Wednesday, March 22, 2017

Oh my gosh (Easy, easy!)

Lately, I've come across many heated discussions about the writing/other job balance. Or, in other words: the writing/money balance.

This is a good thing, I think. For a long time it felt like money was a dirty word for a writer to utter. I once had a conversation with an established South African writer who recoiled when I used the word "career" - writing should be a vocation, he said. (Which reminded me of all the times during my grandfather's poorly-paid career as a teacher when he was told it should be a "vocation" too.)

Talking about money is important, because talking about money is really talking about time, and how to find time for your art.

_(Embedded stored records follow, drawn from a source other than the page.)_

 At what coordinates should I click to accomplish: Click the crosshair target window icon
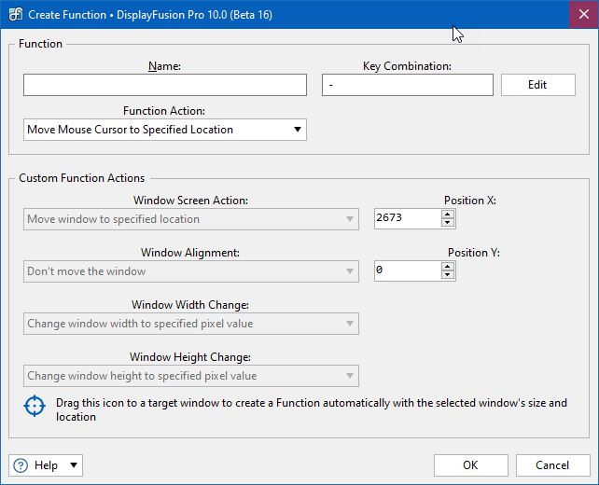click(35, 406)
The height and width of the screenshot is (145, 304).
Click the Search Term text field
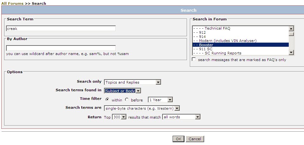pos(61,29)
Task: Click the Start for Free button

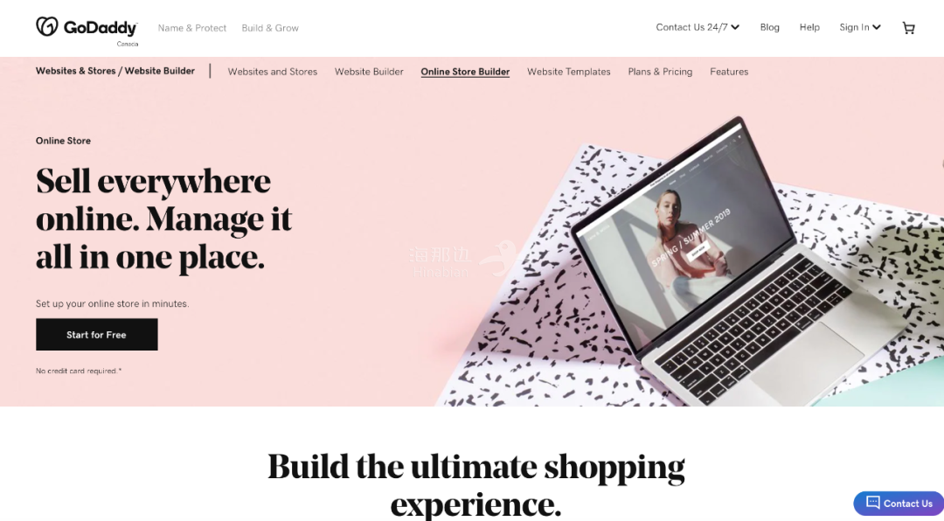Action: (97, 334)
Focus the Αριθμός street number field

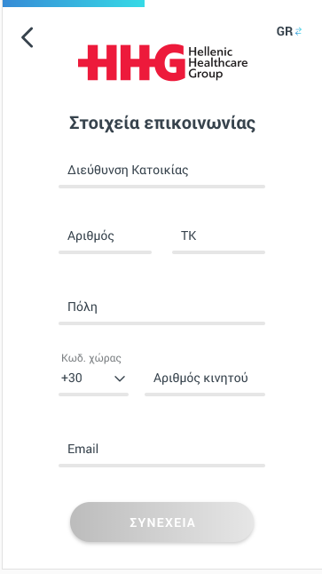105,240
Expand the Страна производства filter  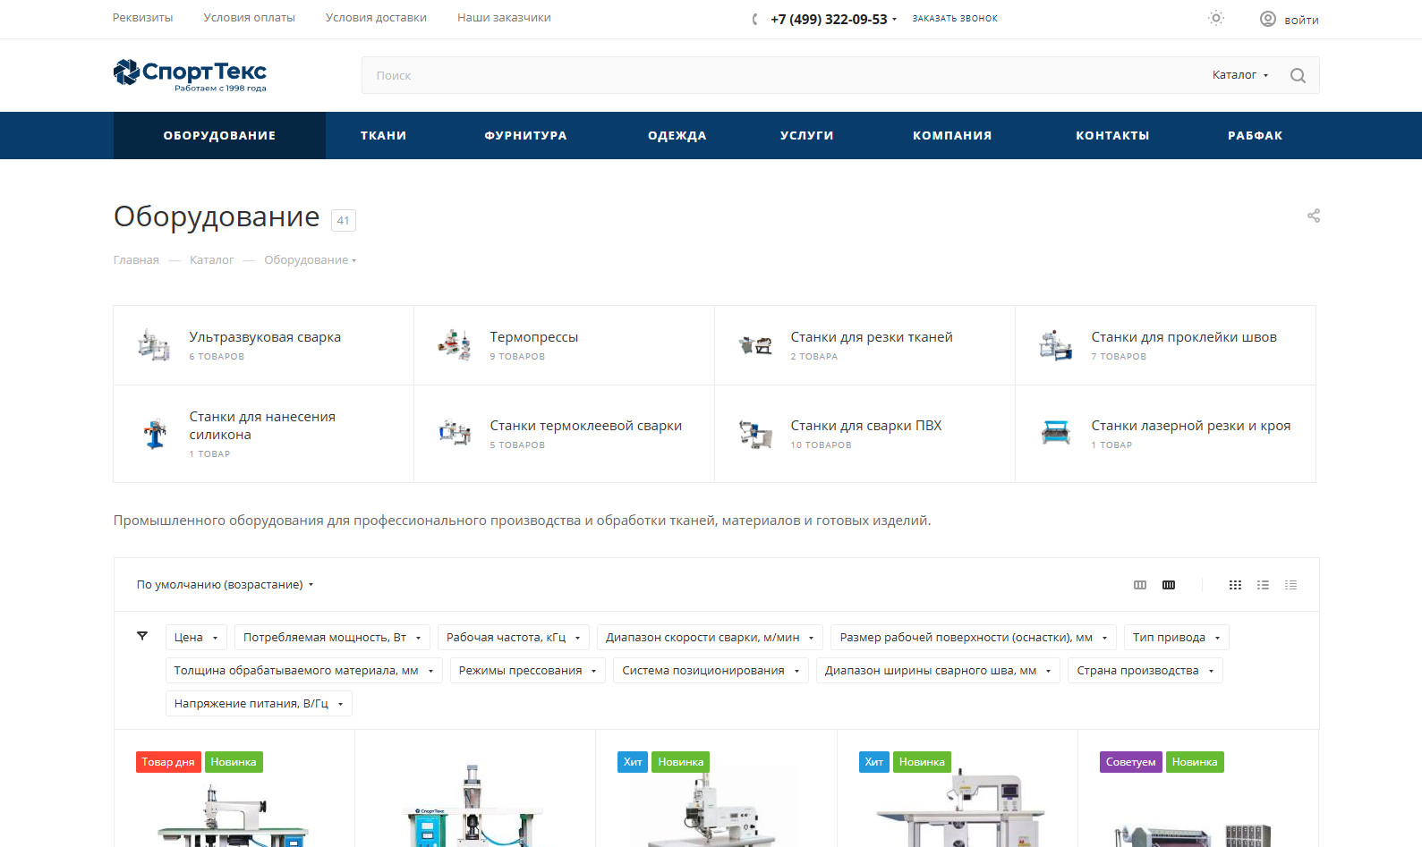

Out of necessity, most writers have written at least their early work around a day job: William Faulkner taking night shifts, Toni Morrison teaching and raising two children, Karen Thompson Walker tapping out her draft on the commute to work each day. Many writers argue it is simply a matter of discipline.
If you want to write... you will make the time. I wrote a novel at night when I had a three-month-old daughter and a full-time job. (Lauren Beukes)

Some even swear by it.
The reason I always maintained other streams of income was because I never wanted to burden my creativity with the task of providing for me in the material world... I have watched so many other people murder their creativity by demanding that their art pay the bills. (Elizabeth Gilbert)

And, of course, Charles Bukowski had much to say on the matter:
no baby, if you’re going to create
you’re going to create whether you work
16 hours a day in a coal mine
or
you’re going to create in a small room with 3 children
while you’re on
welfare

For those of you who can do this, I salute you. It amazes me.

But perhaps, also... this is not true. Perhaps not all of us can make good art while being pulled in multiple directions, or exhausted from other commitments. Perhaps this is a rationalisation for a situation that is far from ideal. Perhaps you need what you need (baby).

I like how Mia Gallagher sums this up:
Begging, borrowing and stealing time short-change us... and drain our bodies of our precious creative energy – yet even writers of great skill and experience are told they need to do this, to an extent that would be ludicrous in any other profession.

I can't be the only one to find it heartbreaking that Donal Ryan, a literal national treasure, has returned to a full-time job in order to pay the bills. Granted, no-one owes us the means to pursue our passion. But what does it say when a talented, much-lauded author cannot find a way to concentrate on his writing?

The Irish Times has published an excellent series on the reality of writers' lives, sharing a range of different experiences on this topic. The only truth that I can draw from these articles seems to be the same truth we should bear in mind about any advice to writers: nothing is universally true. Every writer needs to try out and discard approaches. In this way, hopefully, they find the one that works for them.

*

Over the four years since I began writing part-time, I've made certain sacrifices in my "other" career - turning down promotions or offers elsewhere, cutting my hours back - in an effort to fit the two together. I've been lucky to have a good, well-paid job, and lucky to have a parallel career that I enjoy and have worked hard at. I'm extremely grateful for it.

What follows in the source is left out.